▶ [SOURCE DOCUMENT]:
((
Net Change in Unrealized Gain or Loss

 

Net change in unrealized gain or loss will reflect the change in portfolio investment values during the reporting period, including any reversal of previously recorded unrealized appreciation or depreciation, when gains or losses are realized.

 

Legal Fees

 

The Company incurred legal fees related to the lawsuit captioned Capital Link Fund I, LLC, et al. v. Capital Point Management, LP, et al. as disclosed in Note 8. Up until the agreements to settle in December 2017, it was undeterminable as to the ultimate responsibility for amounts invoiced to the Company by two law firms that provided services, as these invoices were for all of such law firm’s fees even though they represented multiple parties and the Company believed that some of these services rendered were provided solely or primarily for the benefit of other represented parties. For the three months ended March 31, 2018 and 2017, the Company was not invoiced any legal fees by these two law firms related to this lawsuit. As of December 31, 2017, the Company reached an agreement with the two law firms and paid them $330,000 to settle all outstanding invoices. In addition, as of December 31, 2017, the Company reduced accounts payable by $1,060,039 as a result of the settlements. Other legal fees invoiced to the Company for the three months ended March 31, 2018 and 2017, were incurred in the normal operating course of business and are included in professional fees on the Statement of Operations.

 

- 16 -

 

 

PRINCETON CAPITAL CORPORATION

NOTES TO FINANCIAL STATEMENTS

March 31, 2018

(Unaudited)
))
▶ [TASKS TO PERFORM]:
**a.** Copy the stretch of the financial statement excerpt from "Net change in unrealized gain or loss will" through "losses are realized." word for word.
**b.** According to the financial statement excerpt, how much did the Company pay the two law firms to settle all outstanding invoices?
**c.** Extend the financial statement excerpt from where it stops.

▶ [LISTED RECORDS]:
((
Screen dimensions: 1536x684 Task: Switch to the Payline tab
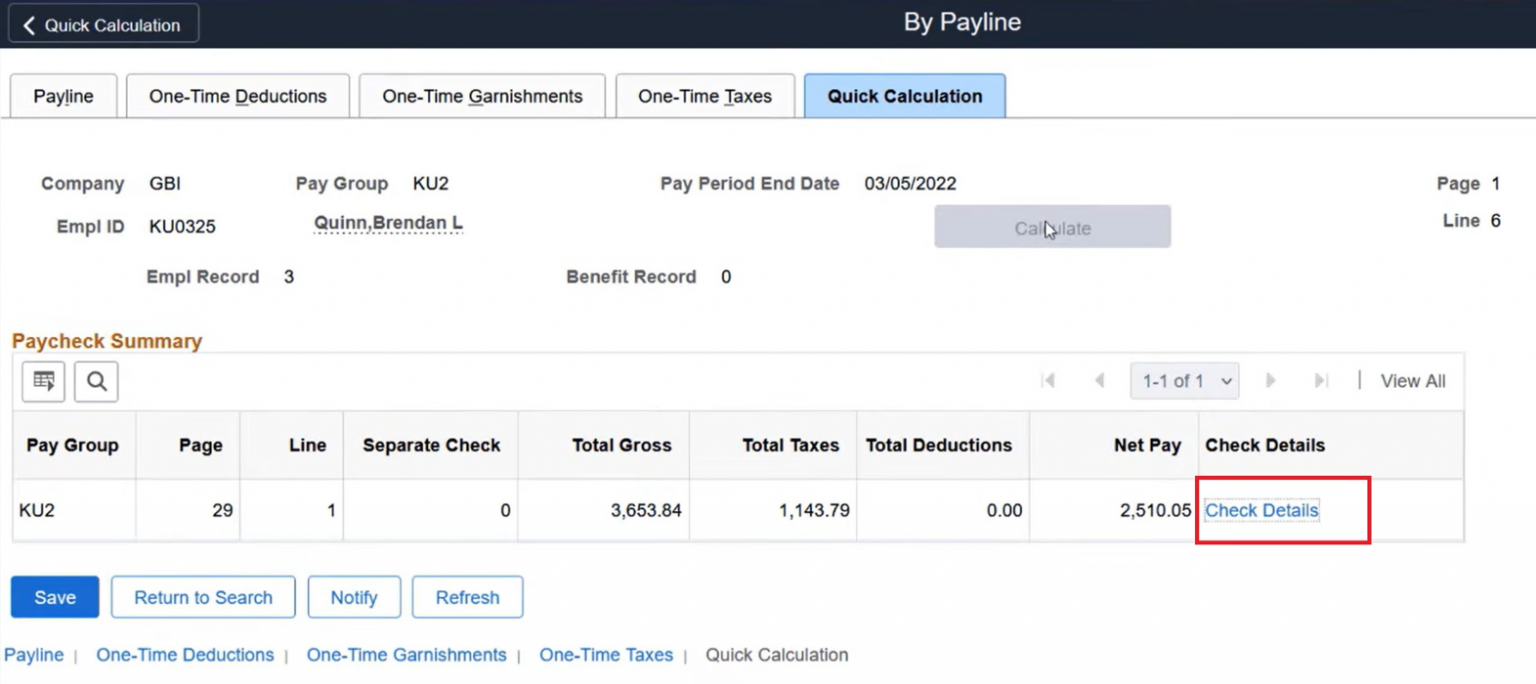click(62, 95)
))
((
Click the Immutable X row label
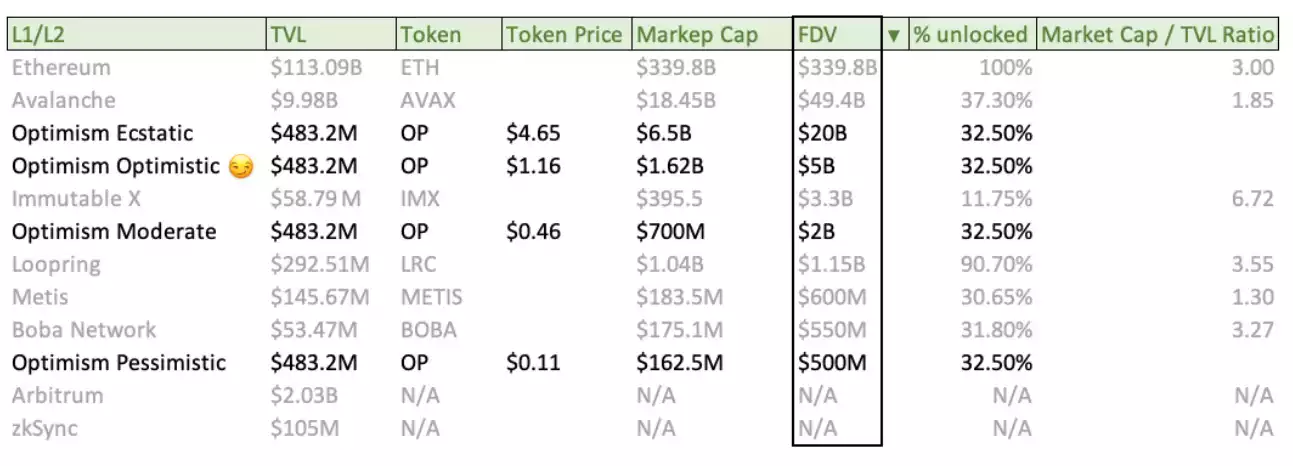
))
▶ [ANSWERS TO THE TASKS]:
**a.**
Net change in unrealized gain or loss will reflect the change in portfolio investment values during the reporting period, including any reversal of previously recorded unrealized appreciation or depreciation, when gains or losses are realized.

**b.** $330,000

**c.**
Federal and State Income Taxes

 

The Company was taxed as a regular corporation (a “C corporation”) under subchapter C of the Internal Revenue Code of 1986, as amended, for its 2017 taxable year. The Company uses the liability method of accounting for income taxes. Deferred tax assets and liabilities are recorded for tax loss carryforwards and temporary differences between the tax basis of assets and liabilities and their reported amounts in the financial statements, using statutory tax rates in effect for the year in which the temporary differences are expected to reverse. A valuation allowance is provided against deferred tax assets when it is more likely than not that some portion or all of the deferred tax assets will not be realized.

 

The Company did not meet the qualifications of RIC for the 2017 tax year and will be taxed as a corporation under Subchapter C of the Code. The failure to qualify as a RIC, however, did not impact the 2017 tax year as the Company incurred tax losses. As a result of the losses incurred for the year ended December 31, 2017, the Company intends to carry forward the net operating losses to future periods in which the Company generates taxable income to reduce its tax liability.

 

The Company does not expect to meet the qualifications of a RIC for the 2018 tax year and will be taxed as a corporation under Subchapter C of the Code. However, in the event that the Company does meet the qualifications of a RIC for the 2018 tax year, it may not be in the best interests of the Company’s stockholders to elect to be taxed as a RIC for the 2018 tax year due to the net operating losses and capital loss carryforwards the Company currently has. Management will make a determination that is in the best interests of the Company and its stockholders.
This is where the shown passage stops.